| WHAT YOU HAVE TO DO |
Start at the line with "Select the $15m endorsements value" and print every line through the end of the material below. Keep it exact and free of pictures.

▬▬▬▬▬▬▬▬▬▬

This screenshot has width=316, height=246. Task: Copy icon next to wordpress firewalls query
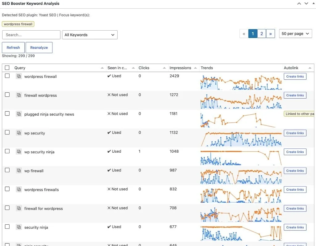click(x=19, y=189)
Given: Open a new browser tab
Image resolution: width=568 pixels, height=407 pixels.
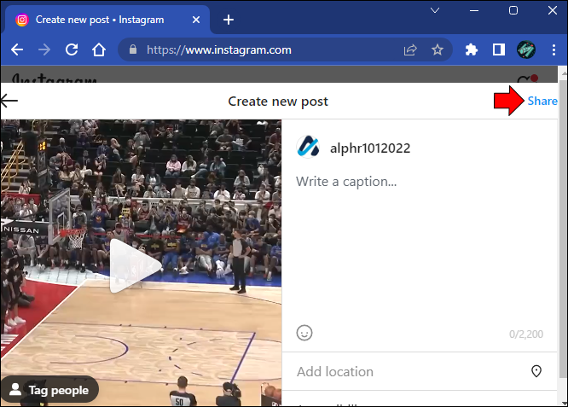Looking at the screenshot, I should click(x=228, y=19).
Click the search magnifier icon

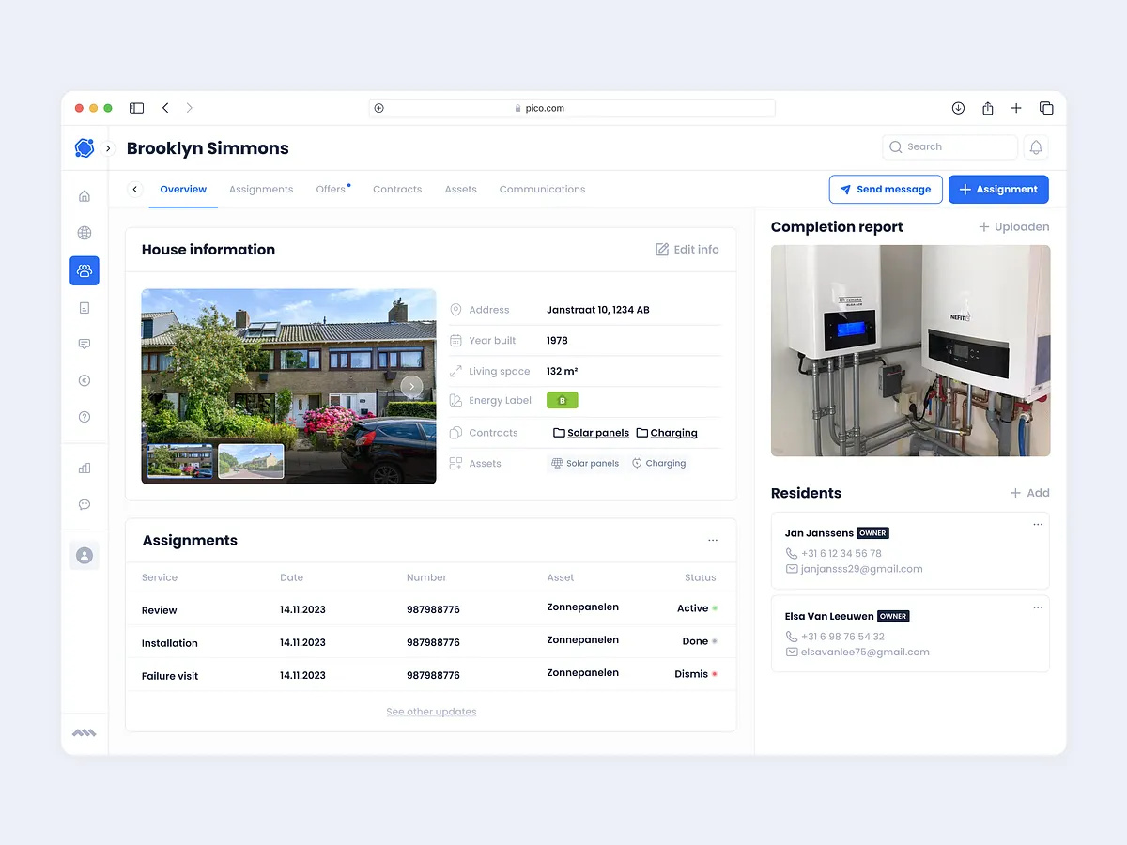tap(896, 146)
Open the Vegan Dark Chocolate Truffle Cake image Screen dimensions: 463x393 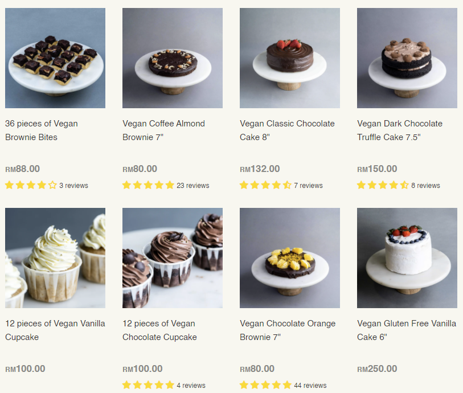pyautogui.click(x=407, y=58)
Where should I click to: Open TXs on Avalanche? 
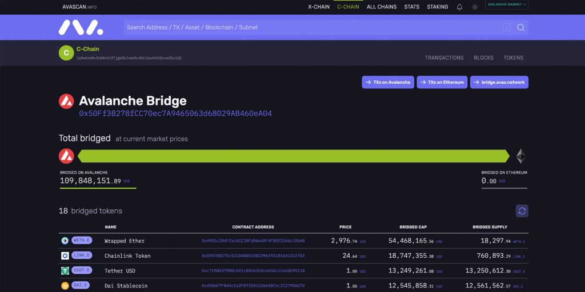pyautogui.click(x=388, y=82)
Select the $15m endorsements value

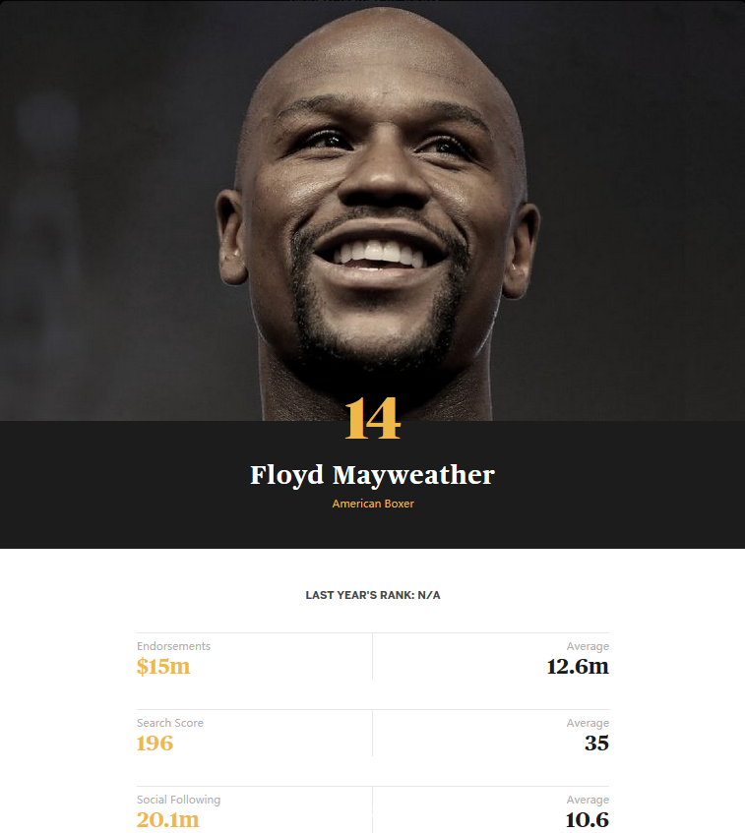click(163, 666)
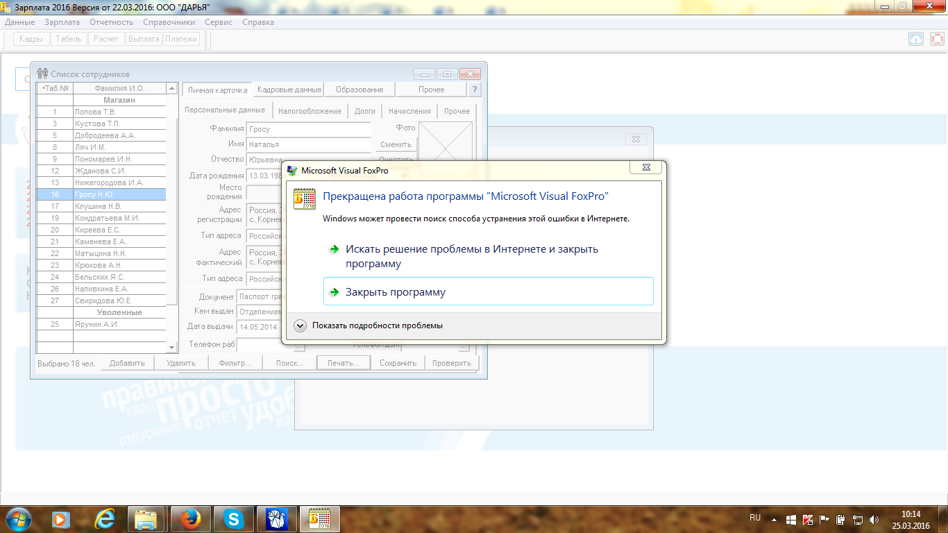Viewport: 948px width, 533px height.
Task: Open Skype from the taskbar
Action: pos(234,518)
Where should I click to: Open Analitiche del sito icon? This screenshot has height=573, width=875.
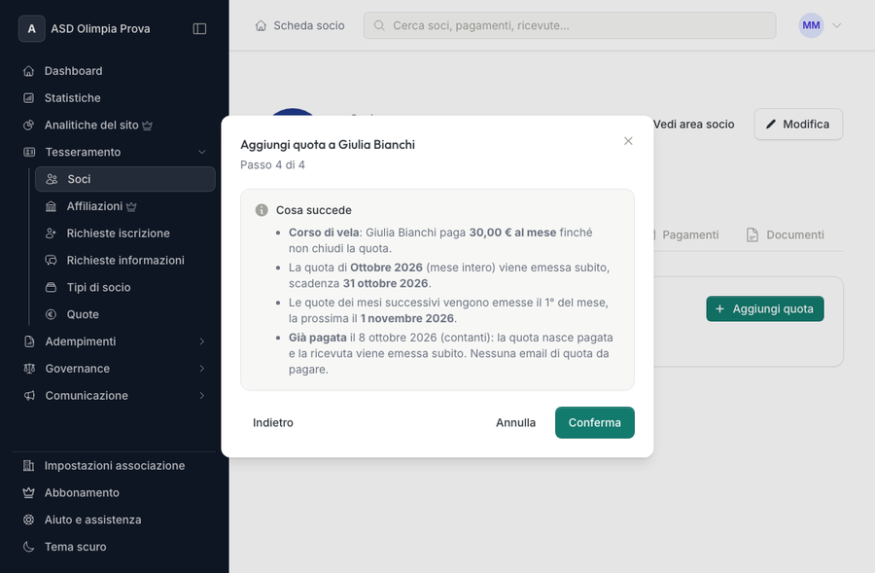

▬▬▬▬▬▬▬▬▬▬

| TASK RESPONSE |
Select the $15m endorsements value

click(163, 666)
Viewport: 948px width, 533px height.
Task: Open Skype from the taskbar
Action: pos(234,518)
Where should I click to: Open Analitiche del sito icon? This screenshot has height=573, width=875.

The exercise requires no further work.